Applied Machine Learning 2022

"Big Data is like teenage sex... everyone talks about it, nobody really knows how to do it, everyone else is doing it, so everyone claims they are doing it!"
[Dan Ariely, Professor at Duke University]

Troels C. Petersen Charles L. Steinhardt Julius B. Kirkegaard Vadim Rusakov Rajeeb Sharma Azzurra d'Alessandro
Lecturer - Associate Professor Teacher - Associate Professor Teacher - Assistant Professor Teaching assistent - Ph.D. Teaching assistent - Ph.D. Teaching assistent - Ph.D.
NBI - High Energy Physics NBI - Cosmology NBI - Biocomplexity NBI - Cosmology NBI - Astrophysics NBI - Astrophysics
35 52 54 42 / 26 28 37 39 27 51 44 47 29 72 92 57 50 26 94 50 71 40 24 15 42 45 39 54
petersennbi.dk steinhardtnbi.ku.dk julius.kirkegaardnbi.ku.dk vadim.rusakovnbi.ku.dk rajeeb.sharmanbi.ku.dk azzurra.dalessandronbi.ku.dk


What, when, where, prerequisites, books, curriculum and evaluation:
Content: Graduate course on Machine Learning and application/project in science (7.5 ECTS).
Level: Intended for students at graduate level (4th--5th year) and new Ph.D. students.
Prerequisites: Math (calculus and linear algebra) and programming experience (preferably Python).
When: Mondays 13-17 and Wednesdays 9-17 (Week Schedule Group C) in Block 4 (25/04-24/06 2022).
Where (lectures): Mondays: Lille UP1 at DIKU (except weeks 19-21, then Aud3 at HCO), Wednesdays: Aud1 at HCO.
Where (exercises): Mondays: Kursussal 1, 3, and 4A at Zoological Museum.
Wednesdays: DIKU rooms 1-0-26, 1-0-30, and bib 4-0-17 (mornings) and Aud1 at HCO (afternoons), see KU Room Schedule plan.
Format: Shorter lectures followed by computer exercises and discussion with emphasis on experience and projects.
Text book: References to Elements of Statistical Learning II.
Suppl. literature: We (i.e. you) will make extensive use of online ML resources, collected for this course.
Programming: Primarily Python 3.8+ with a few packages on top, though this is an individual choice.
Code repository: All code we provide can be found in the AppliedML2022 GitHub respository.
Communication: All announcements will be given through Absalon. To reach me, Email is preferable.
Collaborative tools: For "short coding communication" we have made a course Slack channel: NbiAppliedML2022.slack.com.
Exam: Final project (possibly virtual) presentations on Wednesday the 15th and Thursday the 16th of June all day (9:00-17:00+).
Evaluation: Initial project (40%), and final project (60%), evaluated by lecturers following the Danish 7-step scale.

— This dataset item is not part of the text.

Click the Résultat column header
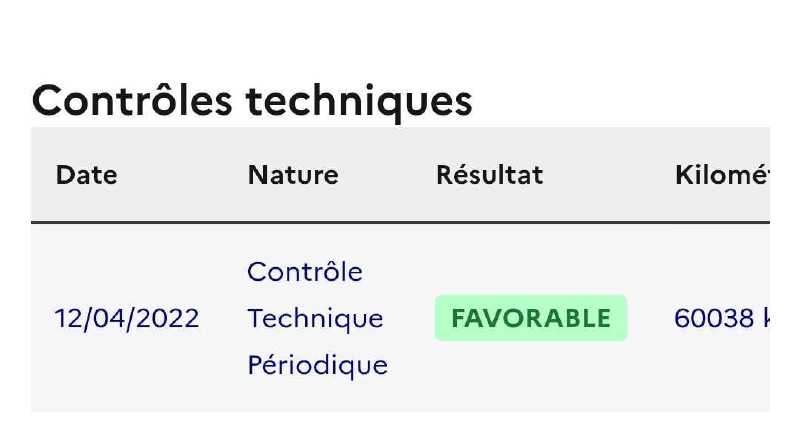Screen dimensions: 800x428 [489, 174]
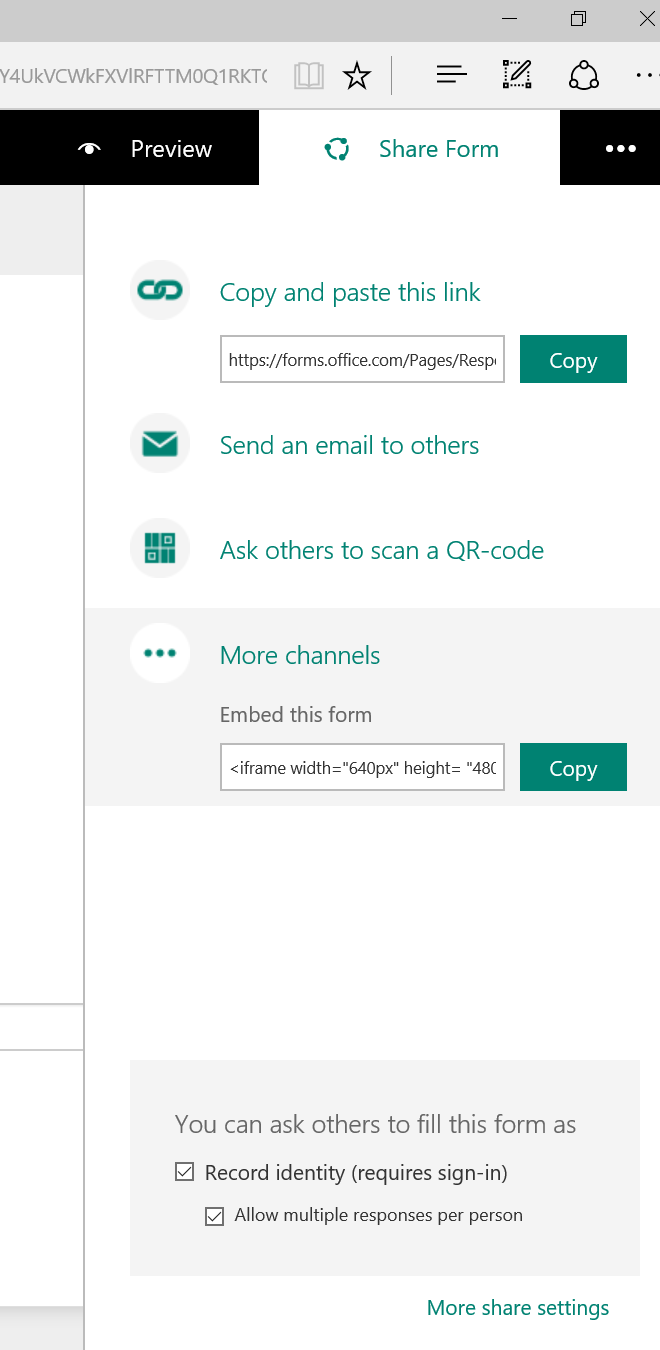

An introduction to the course can be gotten from this ML subject overview and related film introducing the subjects (23 min, 1.48 GB).

Further course information can be found here: ML2022_CourseInformation.pdf
A questionnaire for the course is used for better knowing who you are and optimising the course accordingly.
To test your "Python & Packages", you can try out ML_MethodsDemos.ipynb, which is also meant to whet your appetite.



Course outline:
Below is the preliminary course outline, subject to changes throughout the course.

Week 1 (Introduction to Machine Learning concepts and basic methods):
Apr 25: 13:15-17:00: Intro to course, outline, groups, and discussion of data and goals. Overview of Machine Learning techniques (TP).
     Exercise: Setup of infrastructure (Github, Slack). Inspecting data and making "human" decision tree and linear (Fisher) discriminant.
Apr 27: 9:15-12:00: Introduction to Tree-based algorithms (TP).
     Exercise: Classification (and regression) on reference data sets with Decision Tree based methods.
Apr 27: 13:15-17:00: Introduction to NeuralNet-based algorithms (TP).
     Exercise: Classification (and regression) on reference data sets with Neural Net based methods.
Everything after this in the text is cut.